— Start Information supplied —

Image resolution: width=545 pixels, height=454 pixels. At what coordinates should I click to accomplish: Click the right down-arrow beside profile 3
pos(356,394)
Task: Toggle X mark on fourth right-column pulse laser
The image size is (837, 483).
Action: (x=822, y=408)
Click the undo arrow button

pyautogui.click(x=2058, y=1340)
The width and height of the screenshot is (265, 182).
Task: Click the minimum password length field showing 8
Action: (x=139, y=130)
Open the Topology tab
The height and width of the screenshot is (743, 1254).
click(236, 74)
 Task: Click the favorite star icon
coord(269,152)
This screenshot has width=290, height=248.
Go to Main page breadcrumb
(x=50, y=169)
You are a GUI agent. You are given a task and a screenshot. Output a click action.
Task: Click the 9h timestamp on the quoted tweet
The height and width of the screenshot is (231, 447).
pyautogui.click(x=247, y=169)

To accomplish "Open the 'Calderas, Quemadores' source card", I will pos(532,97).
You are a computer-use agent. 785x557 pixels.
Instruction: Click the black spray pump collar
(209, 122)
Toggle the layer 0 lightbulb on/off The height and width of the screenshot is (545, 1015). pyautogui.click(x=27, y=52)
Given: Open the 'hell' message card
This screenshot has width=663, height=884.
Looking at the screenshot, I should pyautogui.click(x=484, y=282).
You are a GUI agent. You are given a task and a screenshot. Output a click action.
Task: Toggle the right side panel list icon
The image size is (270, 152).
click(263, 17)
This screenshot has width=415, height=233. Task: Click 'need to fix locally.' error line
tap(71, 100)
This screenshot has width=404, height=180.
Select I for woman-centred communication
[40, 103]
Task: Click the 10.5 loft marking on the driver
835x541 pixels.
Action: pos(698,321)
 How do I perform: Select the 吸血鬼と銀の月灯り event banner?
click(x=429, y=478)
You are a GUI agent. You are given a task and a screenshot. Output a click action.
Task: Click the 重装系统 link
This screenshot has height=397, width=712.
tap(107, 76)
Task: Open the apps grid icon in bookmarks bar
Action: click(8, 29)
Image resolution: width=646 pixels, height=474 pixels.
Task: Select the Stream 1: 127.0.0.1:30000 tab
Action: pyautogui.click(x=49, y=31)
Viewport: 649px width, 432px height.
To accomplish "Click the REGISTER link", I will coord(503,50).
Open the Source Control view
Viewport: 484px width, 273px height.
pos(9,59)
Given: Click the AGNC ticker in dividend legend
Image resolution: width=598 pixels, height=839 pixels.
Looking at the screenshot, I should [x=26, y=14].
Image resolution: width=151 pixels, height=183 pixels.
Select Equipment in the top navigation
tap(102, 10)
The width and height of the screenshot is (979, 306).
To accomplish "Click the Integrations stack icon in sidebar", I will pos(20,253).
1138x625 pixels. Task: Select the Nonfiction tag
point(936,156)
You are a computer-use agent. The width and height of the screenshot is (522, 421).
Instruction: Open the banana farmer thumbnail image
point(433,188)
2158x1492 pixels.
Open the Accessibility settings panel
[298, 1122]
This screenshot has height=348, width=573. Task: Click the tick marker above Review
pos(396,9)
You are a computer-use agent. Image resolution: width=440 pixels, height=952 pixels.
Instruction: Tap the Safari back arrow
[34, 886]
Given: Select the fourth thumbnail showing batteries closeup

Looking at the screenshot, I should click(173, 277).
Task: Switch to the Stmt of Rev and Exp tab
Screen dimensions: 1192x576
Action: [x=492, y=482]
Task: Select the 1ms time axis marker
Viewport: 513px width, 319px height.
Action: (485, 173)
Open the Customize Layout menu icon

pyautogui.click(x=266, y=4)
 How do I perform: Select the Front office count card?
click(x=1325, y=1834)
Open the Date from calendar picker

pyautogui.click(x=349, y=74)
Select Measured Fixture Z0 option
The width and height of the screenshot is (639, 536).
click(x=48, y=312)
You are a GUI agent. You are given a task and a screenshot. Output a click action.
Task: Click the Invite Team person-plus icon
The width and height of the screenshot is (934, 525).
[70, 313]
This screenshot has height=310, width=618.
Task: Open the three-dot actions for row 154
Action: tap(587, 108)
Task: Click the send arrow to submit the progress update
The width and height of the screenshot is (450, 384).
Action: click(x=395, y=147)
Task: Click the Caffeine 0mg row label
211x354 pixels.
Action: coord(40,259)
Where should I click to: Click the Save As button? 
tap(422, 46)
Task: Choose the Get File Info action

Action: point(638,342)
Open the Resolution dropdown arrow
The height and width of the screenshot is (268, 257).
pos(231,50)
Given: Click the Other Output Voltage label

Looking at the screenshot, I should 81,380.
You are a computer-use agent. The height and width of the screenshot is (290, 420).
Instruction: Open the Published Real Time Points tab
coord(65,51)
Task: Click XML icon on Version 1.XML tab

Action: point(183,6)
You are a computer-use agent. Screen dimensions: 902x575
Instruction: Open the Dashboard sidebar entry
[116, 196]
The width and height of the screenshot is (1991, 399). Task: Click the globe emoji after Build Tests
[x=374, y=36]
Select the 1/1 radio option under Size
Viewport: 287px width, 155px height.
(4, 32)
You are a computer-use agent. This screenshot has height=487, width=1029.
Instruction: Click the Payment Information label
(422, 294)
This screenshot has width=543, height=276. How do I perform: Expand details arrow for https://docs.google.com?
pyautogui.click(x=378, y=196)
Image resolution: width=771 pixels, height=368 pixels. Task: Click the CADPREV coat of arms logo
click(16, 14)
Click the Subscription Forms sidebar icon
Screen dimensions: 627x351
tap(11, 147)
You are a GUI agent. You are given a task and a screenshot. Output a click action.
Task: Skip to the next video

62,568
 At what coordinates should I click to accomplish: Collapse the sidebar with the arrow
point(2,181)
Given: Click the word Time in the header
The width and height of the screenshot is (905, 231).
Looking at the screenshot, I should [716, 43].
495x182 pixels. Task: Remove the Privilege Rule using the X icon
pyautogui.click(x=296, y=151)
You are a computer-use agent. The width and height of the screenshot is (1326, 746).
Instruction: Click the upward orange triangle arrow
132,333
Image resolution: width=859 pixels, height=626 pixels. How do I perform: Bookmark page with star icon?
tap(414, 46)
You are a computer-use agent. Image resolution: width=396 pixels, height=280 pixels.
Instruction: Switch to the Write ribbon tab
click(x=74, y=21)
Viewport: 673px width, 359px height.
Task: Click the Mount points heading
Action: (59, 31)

— End Information supplied —

◆ **Exercise aim**
Please copy the records above line for line, leaving every character unchanged.

◆ **Answer below**
Image resolution: width=545 pixels, height=454 pixels. At what coordinates should I click to accomplish: Click the right down-arrow beside profile 3
pos(356,394)
Task: Toggle X mark on fourth right-column pulse laser
The image size is (837, 483).
Action: (x=822, y=408)
Click the undo arrow button

pyautogui.click(x=2058, y=1340)
The width and height of the screenshot is (265, 182).
Task: Click the minimum password length field showing 8
Action: (x=139, y=130)
Open the Topology tab
The height and width of the screenshot is (743, 1254).
click(236, 74)
 Task: Click the favorite star icon
coord(269,152)
This screenshot has width=290, height=248.
Go to Main page breadcrumb
(x=50, y=169)
You are a GUI agent. You are given a task and a screenshot. Output a click action.
Task: Click the 9h timestamp on the quoted tweet
The height and width of the screenshot is (231, 447).
pyautogui.click(x=247, y=169)

To accomplish "Open the 'Calderas, Quemadores' source card", I will pos(532,97).
You are a computer-use agent. 785x557 pixels.
Instruction: Click the black spray pump collar
(209, 122)
Toggle the layer 0 lightbulb on/off The height and width of the screenshot is (545, 1015). pyautogui.click(x=27, y=52)
Given: Open the 'hell' message card
This screenshot has width=663, height=884.
Looking at the screenshot, I should pyautogui.click(x=484, y=282).
You are a GUI agent. You are given a task and a screenshot. Output a click action.
Task: Toggle the right side panel list icon
The image size is (270, 152).
click(263, 17)
This screenshot has width=415, height=233. Task: Click 'need to fix locally.' error line
tap(71, 100)
This screenshot has width=404, height=180.
Select I for woman-centred communication
[40, 103]
Task: Click the 10.5 loft marking on the driver
835x541 pixels.
Action: pos(698,321)
 How do I perform: Select the 吸血鬼と銀の月灯り event banner?
click(x=429, y=478)
You are a GUI agent. You are given a task and a screenshot. Output a click action.
Task: Click the 重装系统 link
This screenshot has height=397, width=712.
tap(107, 76)
Task: Open the apps grid icon in bookmarks bar
Action: click(8, 29)
Image resolution: width=646 pixels, height=474 pixels.
Task: Select the Stream 1: 127.0.0.1:30000 tab
Action: pyautogui.click(x=49, y=31)
Viewport: 649px width, 432px height.
To accomplish "Click the REGISTER link", I will coord(503,50).
Open the Source Control view
Viewport: 484px width, 273px height.
pos(9,59)
Given: Click the AGNC ticker in dividend legend
Image resolution: width=598 pixels, height=839 pixels.
Looking at the screenshot, I should [x=26, y=14].
Image resolution: width=151 pixels, height=183 pixels.
Select Equipment in the top navigation
tap(102, 10)
The width and height of the screenshot is (979, 306).
To accomplish "Click the Integrations stack icon in sidebar", I will pos(20,253).
1138x625 pixels. Task: Select the Nonfiction tag
point(936,156)
You are a computer-use agent. The width and height of the screenshot is (522, 421).
Instruction: Open the banana farmer thumbnail image
point(433,188)
2158x1492 pixels.
Open the Accessibility settings panel
[298, 1122]
This screenshot has height=348, width=573. Task: Click the tick marker above Review
pos(396,9)
You are a computer-use agent. Image resolution: width=440 pixels, height=952 pixels.
Instruction: Tap the Safari back arrow
[34, 886]
Given: Select the fourth thumbnail showing batteries closeup

Looking at the screenshot, I should click(173, 277).
Task: Switch to the Stmt of Rev and Exp tab
Screen dimensions: 1192x576
Action: [x=492, y=482]
Task: Select the 1ms time axis marker
Viewport: 513px width, 319px height.
Action: (485, 173)
Open the Customize Layout menu icon

pyautogui.click(x=266, y=4)
 How do I perform: Select the Front office count card?
click(x=1325, y=1834)
Open the Date from calendar picker

pyautogui.click(x=349, y=74)
Select Measured Fixture Z0 option
The width and height of the screenshot is (639, 536).
click(x=48, y=312)
You are a GUI agent. You are given a task and a screenshot. Output a click action.
Task: Click the Invite Team person-plus icon
The width and height of the screenshot is (934, 525).
[70, 313]
This screenshot has height=310, width=618.
Task: Open the three-dot actions for row 154
Action: tap(587, 108)
Task: Click the send arrow to submit the progress update
The width and height of the screenshot is (450, 384).
Action: click(x=395, y=147)
Task: Click the Caffeine 0mg row label
211x354 pixels.
Action: coord(40,259)
Where should I click to: Click the Save As button? 
tap(422, 46)
Task: Choose the Get File Info action

Action: point(638,342)
Open the Resolution dropdown arrow
The height and width of the screenshot is (268, 257).
pos(231,50)
Given: Click the Other Output Voltage label

Looking at the screenshot, I should 81,380.
You are a computer-use agent. The height and width of the screenshot is (290, 420).
Instruction: Open the Published Real Time Points tab
coord(65,51)
Task: Click XML icon on Version 1.XML tab

Action: point(183,6)
You are a computer-use agent. Screen dimensions: 902x575
Instruction: Open the Dashboard sidebar entry
[116, 196]
The width and height of the screenshot is (1991, 399). Task: Click the globe emoji after Build Tests
[x=374, y=36]
Select the 1/1 radio option under Size
Viewport: 287px width, 155px height.
(4, 32)
You are a computer-use agent. This screenshot has height=487, width=1029.
Instruction: Click the Payment Information label
(422, 294)
This screenshot has width=543, height=276. How do I perform: Expand details arrow for https://docs.google.com?
pyautogui.click(x=378, y=196)
Image resolution: width=771 pixels, height=368 pixels. Task: Click the CADPREV coat of arms logo
click(16, 14)
Click the Subscription Forms sidebar icon
Screen dimensions: 627x351
tap(11, 147)
You are a GUI agent. You are given a task and a screenshot. Output a click action.
Task: Skip to the next video

62,568
 At what coordinates should I click to accomplish: Collapse the sidebar with the arrow
point(2,181)
Given: Click the word Time in the header
The width and height of the screenshot is (905, 231).
Looking at the screenshot, I should [716, 43].
495x182 pixels. Task: Remove the Privilege Rule using the X icon
pyautogui.click(x=296, y=151)
You are a computer-use agent. The width and height of the screenshot is (1326, 746).
Instruction: Click the upward orange triangle arrow
132,333
Image resolution: width=859 pixels, height=626 pixels. How do I perform: Bookmark page with star icon?
tap(414, 46)
You are a computer-use agent. Image resolution: width=396 pixels, height=280 pixels.
Instruction: Switch to the Write ribbon tab
click(x=74, y=21)
Viewport: 673px width, 359px height.
Task: Click the Mount points heading
Action: (59, 31)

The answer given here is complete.